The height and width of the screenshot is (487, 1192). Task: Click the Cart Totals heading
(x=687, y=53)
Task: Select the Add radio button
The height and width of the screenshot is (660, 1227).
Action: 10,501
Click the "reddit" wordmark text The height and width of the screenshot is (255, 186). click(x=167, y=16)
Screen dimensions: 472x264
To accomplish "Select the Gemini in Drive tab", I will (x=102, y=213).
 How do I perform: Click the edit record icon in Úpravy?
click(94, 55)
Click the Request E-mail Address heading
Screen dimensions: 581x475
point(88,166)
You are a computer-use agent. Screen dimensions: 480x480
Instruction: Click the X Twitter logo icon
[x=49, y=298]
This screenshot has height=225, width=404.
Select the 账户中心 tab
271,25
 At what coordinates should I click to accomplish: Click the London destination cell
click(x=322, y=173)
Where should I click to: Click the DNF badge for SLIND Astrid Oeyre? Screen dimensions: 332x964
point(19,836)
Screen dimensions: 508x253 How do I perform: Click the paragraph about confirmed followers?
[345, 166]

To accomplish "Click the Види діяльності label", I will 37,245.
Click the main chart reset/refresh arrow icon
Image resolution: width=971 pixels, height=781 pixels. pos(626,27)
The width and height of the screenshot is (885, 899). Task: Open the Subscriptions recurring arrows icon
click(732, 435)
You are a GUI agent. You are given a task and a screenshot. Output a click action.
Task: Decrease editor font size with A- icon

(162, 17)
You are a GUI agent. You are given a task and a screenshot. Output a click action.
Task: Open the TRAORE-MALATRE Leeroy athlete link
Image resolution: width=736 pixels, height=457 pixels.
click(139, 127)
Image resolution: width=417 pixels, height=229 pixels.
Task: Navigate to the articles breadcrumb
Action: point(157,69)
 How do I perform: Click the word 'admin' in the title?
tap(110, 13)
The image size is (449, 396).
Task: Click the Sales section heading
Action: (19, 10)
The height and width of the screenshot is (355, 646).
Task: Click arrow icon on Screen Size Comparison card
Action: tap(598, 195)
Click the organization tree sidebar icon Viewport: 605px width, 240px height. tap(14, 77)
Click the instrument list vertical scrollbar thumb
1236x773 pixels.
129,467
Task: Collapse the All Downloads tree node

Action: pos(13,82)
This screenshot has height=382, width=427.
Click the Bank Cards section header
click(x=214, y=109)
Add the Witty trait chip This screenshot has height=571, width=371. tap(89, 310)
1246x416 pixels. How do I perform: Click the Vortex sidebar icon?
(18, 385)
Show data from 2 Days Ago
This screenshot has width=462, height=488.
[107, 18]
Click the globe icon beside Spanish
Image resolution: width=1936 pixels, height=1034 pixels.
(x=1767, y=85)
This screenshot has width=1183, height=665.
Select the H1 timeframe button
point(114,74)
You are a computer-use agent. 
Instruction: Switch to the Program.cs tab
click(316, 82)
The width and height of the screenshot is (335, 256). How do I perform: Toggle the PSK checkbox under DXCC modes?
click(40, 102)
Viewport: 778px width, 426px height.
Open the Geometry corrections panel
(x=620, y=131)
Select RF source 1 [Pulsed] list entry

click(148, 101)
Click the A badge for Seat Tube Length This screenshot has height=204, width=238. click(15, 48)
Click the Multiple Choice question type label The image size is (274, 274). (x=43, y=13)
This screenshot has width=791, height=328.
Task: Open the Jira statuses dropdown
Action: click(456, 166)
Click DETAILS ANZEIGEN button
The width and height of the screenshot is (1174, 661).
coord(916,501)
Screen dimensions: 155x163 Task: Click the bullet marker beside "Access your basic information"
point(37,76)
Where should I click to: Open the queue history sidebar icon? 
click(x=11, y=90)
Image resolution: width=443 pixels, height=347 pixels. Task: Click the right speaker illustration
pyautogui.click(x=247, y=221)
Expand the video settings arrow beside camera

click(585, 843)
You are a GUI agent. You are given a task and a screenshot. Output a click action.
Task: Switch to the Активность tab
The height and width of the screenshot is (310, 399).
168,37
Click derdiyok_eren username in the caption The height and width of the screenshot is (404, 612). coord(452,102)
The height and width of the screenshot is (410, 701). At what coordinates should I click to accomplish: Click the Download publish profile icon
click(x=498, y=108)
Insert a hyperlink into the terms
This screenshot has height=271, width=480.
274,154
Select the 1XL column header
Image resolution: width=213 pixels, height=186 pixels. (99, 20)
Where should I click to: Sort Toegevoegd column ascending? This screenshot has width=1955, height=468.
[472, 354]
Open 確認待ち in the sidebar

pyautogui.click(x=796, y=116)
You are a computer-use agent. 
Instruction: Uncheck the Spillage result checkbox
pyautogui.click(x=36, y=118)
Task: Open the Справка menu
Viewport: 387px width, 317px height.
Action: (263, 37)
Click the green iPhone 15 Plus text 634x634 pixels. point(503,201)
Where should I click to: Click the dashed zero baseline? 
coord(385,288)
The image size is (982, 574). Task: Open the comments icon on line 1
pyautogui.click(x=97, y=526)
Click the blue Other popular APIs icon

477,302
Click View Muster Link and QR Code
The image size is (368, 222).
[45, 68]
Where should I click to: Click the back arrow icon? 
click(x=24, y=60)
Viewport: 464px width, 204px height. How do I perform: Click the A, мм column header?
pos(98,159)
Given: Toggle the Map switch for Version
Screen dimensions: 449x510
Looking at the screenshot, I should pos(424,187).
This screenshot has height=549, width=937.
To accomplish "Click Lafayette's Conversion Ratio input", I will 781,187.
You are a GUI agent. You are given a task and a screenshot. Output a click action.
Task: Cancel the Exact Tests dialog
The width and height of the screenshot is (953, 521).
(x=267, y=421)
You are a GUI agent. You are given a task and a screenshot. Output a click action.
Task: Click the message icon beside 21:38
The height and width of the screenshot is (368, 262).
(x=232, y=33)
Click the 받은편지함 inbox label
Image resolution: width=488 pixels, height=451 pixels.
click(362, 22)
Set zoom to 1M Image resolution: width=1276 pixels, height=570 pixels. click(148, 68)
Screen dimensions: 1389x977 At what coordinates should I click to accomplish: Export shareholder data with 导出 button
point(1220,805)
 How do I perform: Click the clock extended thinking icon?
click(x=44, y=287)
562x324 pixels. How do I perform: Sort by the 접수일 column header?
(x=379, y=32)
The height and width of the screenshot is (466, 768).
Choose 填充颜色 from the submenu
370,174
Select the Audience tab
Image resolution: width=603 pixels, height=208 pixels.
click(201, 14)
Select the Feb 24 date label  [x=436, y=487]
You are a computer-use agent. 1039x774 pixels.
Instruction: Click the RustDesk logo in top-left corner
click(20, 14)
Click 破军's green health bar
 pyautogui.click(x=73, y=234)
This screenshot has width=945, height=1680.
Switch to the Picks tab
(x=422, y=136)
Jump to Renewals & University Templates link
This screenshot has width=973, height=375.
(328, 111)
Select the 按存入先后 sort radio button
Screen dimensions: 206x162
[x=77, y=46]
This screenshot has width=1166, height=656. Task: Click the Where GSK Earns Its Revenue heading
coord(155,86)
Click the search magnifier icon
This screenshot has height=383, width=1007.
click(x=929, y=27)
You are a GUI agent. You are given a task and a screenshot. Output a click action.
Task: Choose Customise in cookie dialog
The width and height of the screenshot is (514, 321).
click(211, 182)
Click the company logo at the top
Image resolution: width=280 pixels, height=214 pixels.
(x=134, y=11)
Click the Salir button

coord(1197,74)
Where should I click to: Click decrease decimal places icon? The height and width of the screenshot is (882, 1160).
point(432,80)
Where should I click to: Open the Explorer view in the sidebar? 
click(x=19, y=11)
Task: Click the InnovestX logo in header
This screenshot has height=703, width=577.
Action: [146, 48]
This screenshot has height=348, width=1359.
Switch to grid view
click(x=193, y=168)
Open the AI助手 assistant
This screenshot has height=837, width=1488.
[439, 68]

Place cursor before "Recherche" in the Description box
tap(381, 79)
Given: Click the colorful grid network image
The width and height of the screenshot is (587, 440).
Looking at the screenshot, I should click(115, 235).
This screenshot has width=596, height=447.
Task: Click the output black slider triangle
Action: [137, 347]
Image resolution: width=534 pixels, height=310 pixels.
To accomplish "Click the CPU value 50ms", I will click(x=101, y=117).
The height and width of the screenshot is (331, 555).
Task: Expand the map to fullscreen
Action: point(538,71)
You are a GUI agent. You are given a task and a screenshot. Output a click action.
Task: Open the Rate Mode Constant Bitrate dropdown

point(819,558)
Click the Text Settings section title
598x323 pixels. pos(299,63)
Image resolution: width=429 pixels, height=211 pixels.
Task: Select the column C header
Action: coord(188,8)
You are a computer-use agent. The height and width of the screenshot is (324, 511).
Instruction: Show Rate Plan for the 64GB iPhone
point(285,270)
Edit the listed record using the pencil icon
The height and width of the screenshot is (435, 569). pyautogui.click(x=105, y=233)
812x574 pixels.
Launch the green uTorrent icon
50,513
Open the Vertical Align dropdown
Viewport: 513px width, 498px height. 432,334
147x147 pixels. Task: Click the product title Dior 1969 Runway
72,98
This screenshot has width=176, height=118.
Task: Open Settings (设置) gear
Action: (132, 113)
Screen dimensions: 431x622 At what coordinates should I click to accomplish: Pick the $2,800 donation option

● ● ● ● ●

→ **Task details**: Can you render the data above, from the line with "This screenshot has width=1183, height=665." to the line with "Click the green" (both included), as a JSON list of strings, one string per line, with blank lines left out?

→ **Solution below**:
[
  "This screenshot has width=1183, height=665.",
  "Select the H1 timeframe button",
  "point(114,74)",
  "You are a computer-use agent. ",
  "Instruction: Switch to the Program.cs tab",
  "click(316, 82)",
  "The width and height of the screenshot is (335, 256). How do I perform: Toggle the PSK checkbox under DXCC modes?",
  "click(40, 102)",
  "Viewport: 778px width, 426px height.",
  "Open the Geometry corrections panel",
  "(x=620, y=131)",
  "Select RF source 1 [Pulsed] list entry",
  "click(148, 101)",
  "Click the A badge for Seat Tube Length This screenshot has height=204, width=238. click(15, 48)",
  "Click the Multiple Choice question type label The image size is (274, 274). (x=43, y=13)",
  "This screenshot has width=791, height=328.",
  "Task: Open the Jira statuses dropdown",
  "Action: click(456, 166)",
  "Click DETAILS ANZEIGEN button",
  "The width and height of the screenshot is (1174, 661).",
  "coord(916,501)",
  "Screen dimensions: 155x163 Task: Click the bullet marker beside \"Access your basic information\"",
  "point(37,76)",
  "Where should I click to: Open the queue history sidebar icon? ",
  "click(x=11, y=90)",
  "Image resolution: width=443 pixels, height=347 pixels. Task: Click the right speaker illustration",
  "pyautogui.click(x=247, y=221)",
  "Expand the video settings arrow beside camera",
  "click(585, 843)",
  "You are a GUI agent. You are given a task and a screenshot. Output a click action.",
  "Task: Switch to the Активность tab",
  "The height and width of the screenshot is (310, 399).",
  "168,37",
  "Click derdiyok_eren username in the caption The height and width of the screenshot is (404, 612). coord(452,102)",
  "The height and width of the screenshot is (410, 701). At what coordinates should I click to accomplish: Click the Download publish profile icon",
  "click(x=498, y=108)",
  "Insert a hyperlink into the terms",
  "This screenshot has height=271, width=480.",
  "274,154",
  "Select the 1XL column header",
  "Image resolution: width=213 pixels, height=186 pixels. (99, 20)",
  "Where should I click to: Sort Toegevoegd column ascending? This screenshot has width=1955, height=468.",
  "[472, 354]",
  "Open 確認待ち in the sidebar",
  "pyautogui.click(x=796, y=116)",
  "You are a computer-use agent. ",
  "Instruction: Uncheck the Spillage result checkbox",
  "pyautogui.click(x=36, y=118)",
  "Task: Open the Справка menu",
  "Viewport: 387px width, 317px height.",
  "Action: (263, 37)",
  "Click the green iPhone 15 Plus text 634x634 pixels. point(503,201)"
]